How to Make It
Heat a Dutch oven over medium. Place chicken, skin-side down, in Dutch oven, and cook until golden brown, most of the fat has rendered out, and skin is crispy, about 10 minutes. Transfer chicken to a plate, reserving drippings in Dutch oven. Remove and discard skin from chicken; sprinkle breasts with pepper and 1 teaspoon of the salt.
Melt butter in hot drippings over medium; add onion, carrots, and celery, and cook, stirring occasionally, until softened, 4 to 5 minutes. Add garlic, thyme, rosemary, and sage; cook, stirring occasionally, until fragrant, about 1 minute. Sprinkle with flour, and cook, stirring constantly, until absorbed, about 1 minute. Add wine, and cook, stirring constantly, until mixture is fully thickened, about 30 seconds. Stir in broth. Bring to a boil over high. Return chicken breasts to broth mixture, reduce heat to medium, and bring to a simmer.

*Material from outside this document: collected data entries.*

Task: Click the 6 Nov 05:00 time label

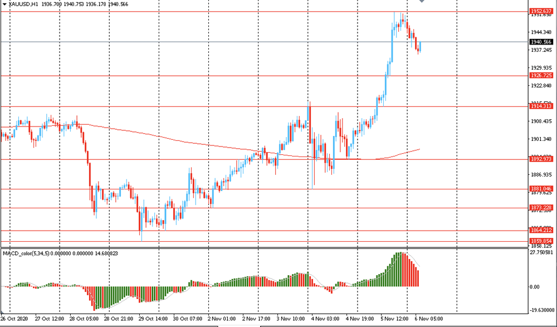Action: (428, 319)
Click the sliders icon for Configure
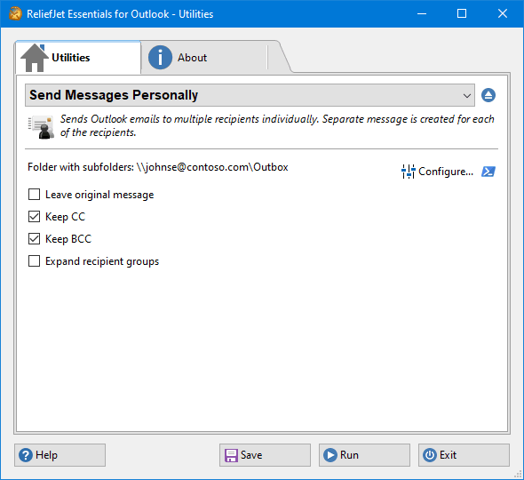This screenshot has width=524, height=480. (408, 172)
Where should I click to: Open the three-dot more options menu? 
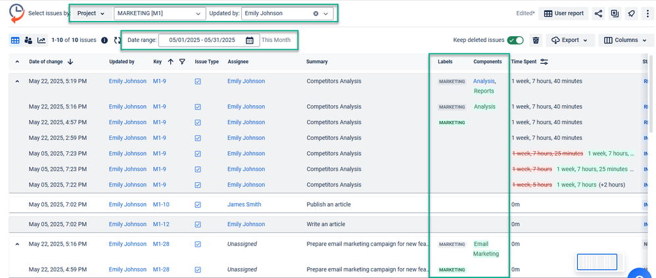click(x=647, y=13)
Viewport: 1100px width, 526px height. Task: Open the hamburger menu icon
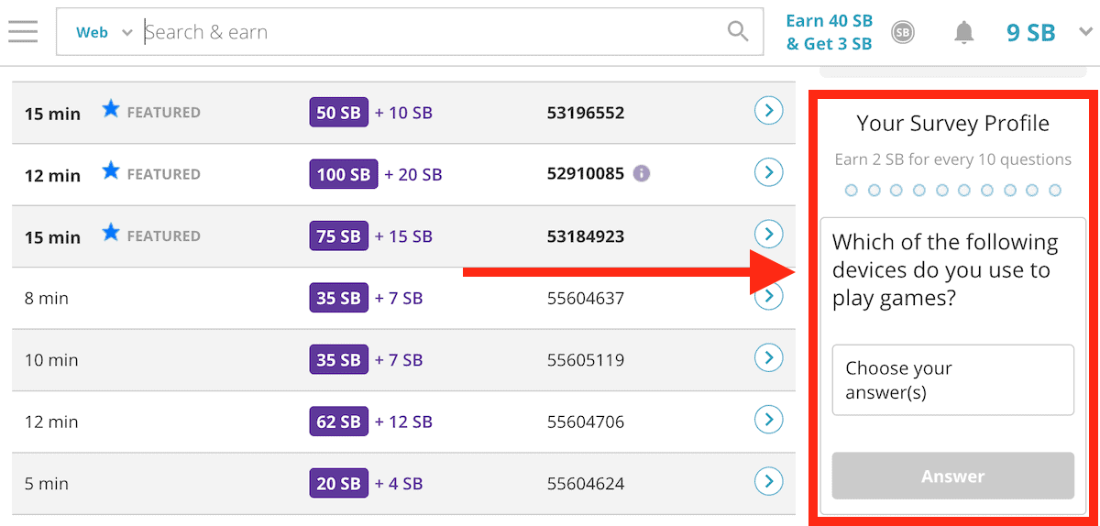[23, 31]
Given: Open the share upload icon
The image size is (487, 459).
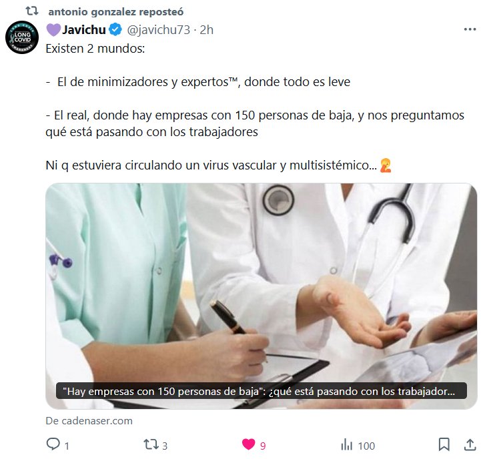Looking at the screenshot, I should click(470, 445).
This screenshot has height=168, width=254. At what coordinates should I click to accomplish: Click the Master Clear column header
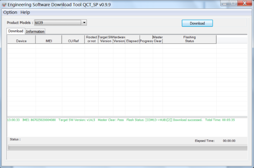[158, 39]

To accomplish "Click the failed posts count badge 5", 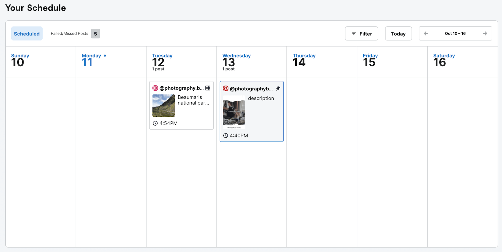I will pos(95,34).
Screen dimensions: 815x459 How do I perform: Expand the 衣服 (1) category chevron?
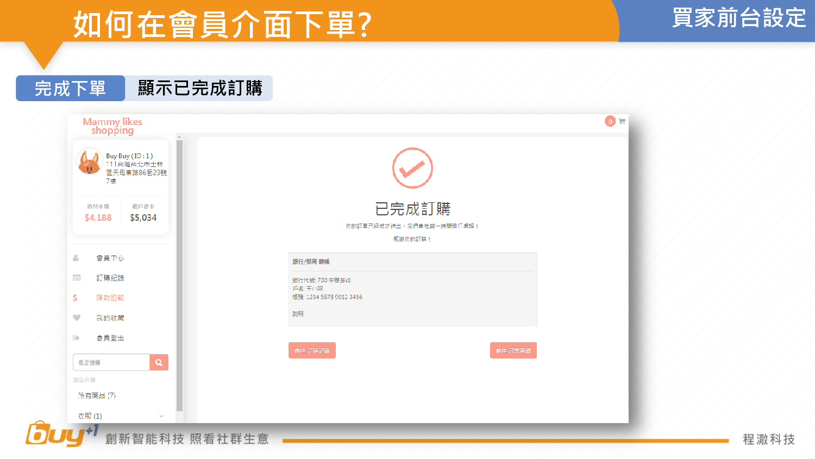click(161, 416)
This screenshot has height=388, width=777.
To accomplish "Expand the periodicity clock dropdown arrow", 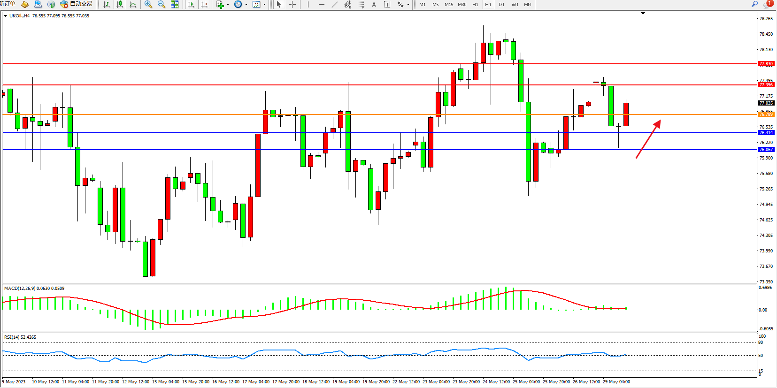I will [246, 5].
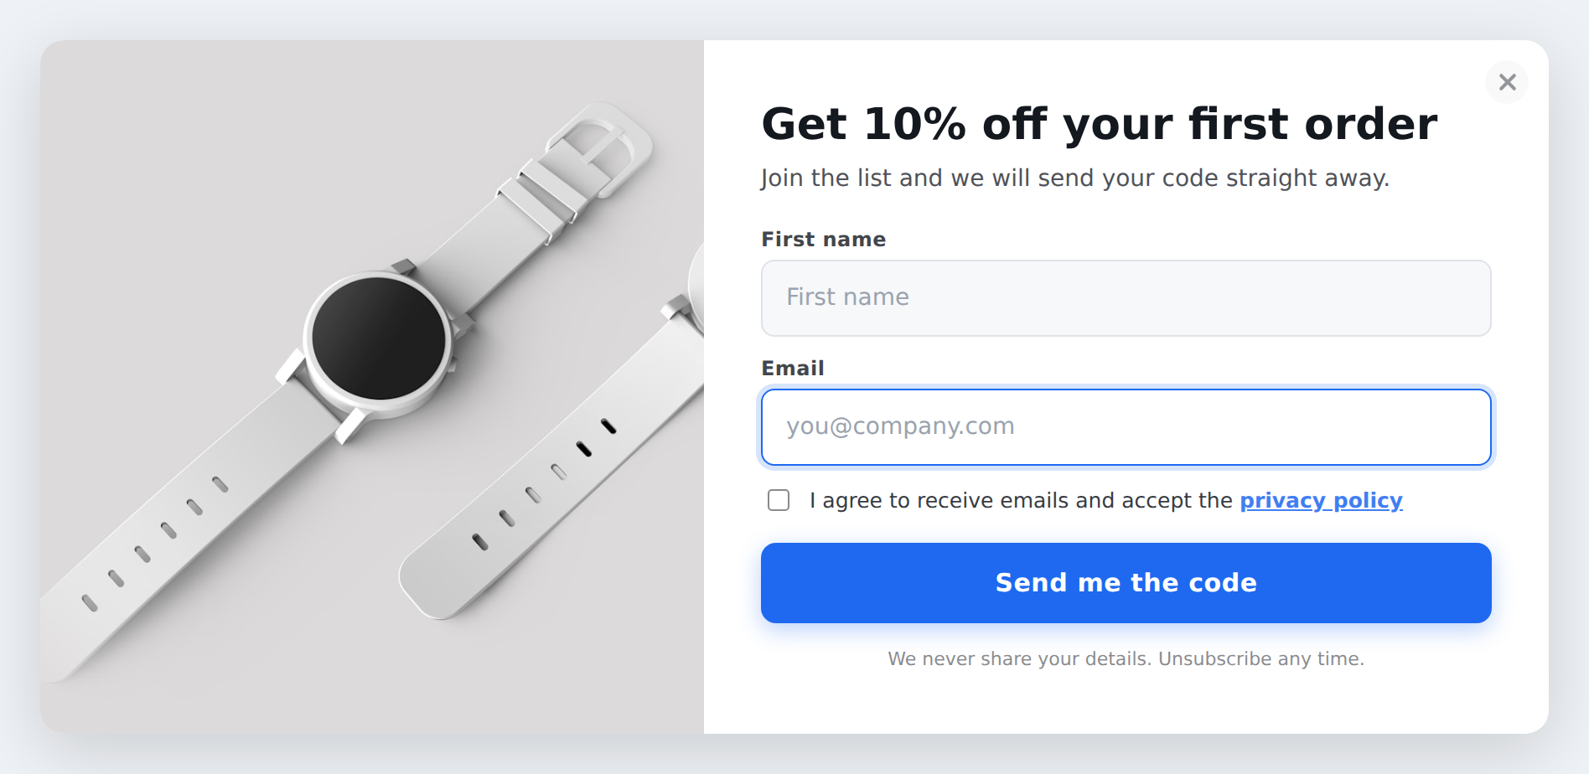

Simmer, partially covered, stirring occasionally, until a thermometer inserted into thickest part of chicken registers 165°F, about 30 minutes. Transfer chicken to a plate, and let cool slightly, about 10 minutes. Shred chicken meat; discard bones.
Add shredded chicken to Dutch oven over medium-low; stir in peas and whipping cream. Cook, stirring occasionally, until mixture is warmed through, about 2 minutes. Stir in parsley and lemon juice. Serve with biscuits.